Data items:
■ ■ ■ ■
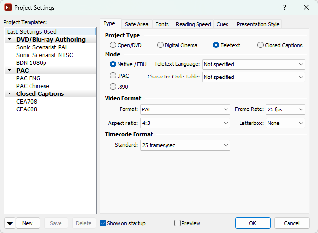This screenshot has height=233, width=318.
Task: Click the help question mark icon
Action: click(285, 7)
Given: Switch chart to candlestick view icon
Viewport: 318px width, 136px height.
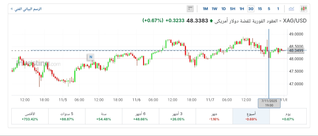Looking at the screenshot, I should pos(304,9).
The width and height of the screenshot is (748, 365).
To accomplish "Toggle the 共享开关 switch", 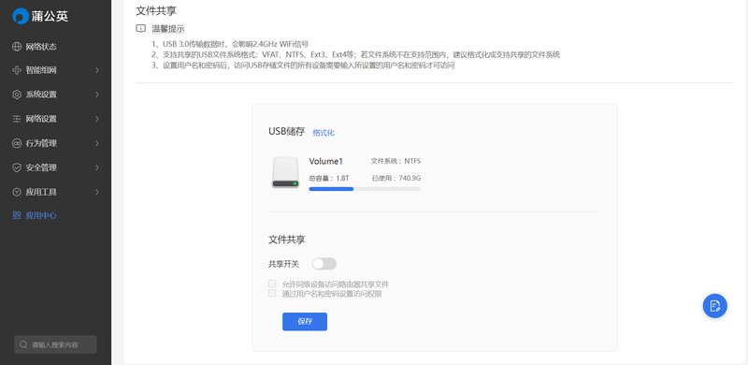I will (324, 264).
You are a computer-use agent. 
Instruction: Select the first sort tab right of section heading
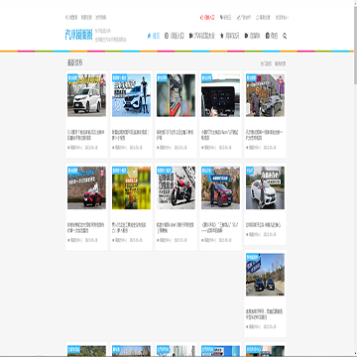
■ ■ ■ ■
● Required action
Leave out every picture and copy verbatim the lines running from the line containing "You are a computer-use agent." through the final line of the data.

● Your solution
You are a computer-use agent. 
Instruction: Select the first sort tab right of section heading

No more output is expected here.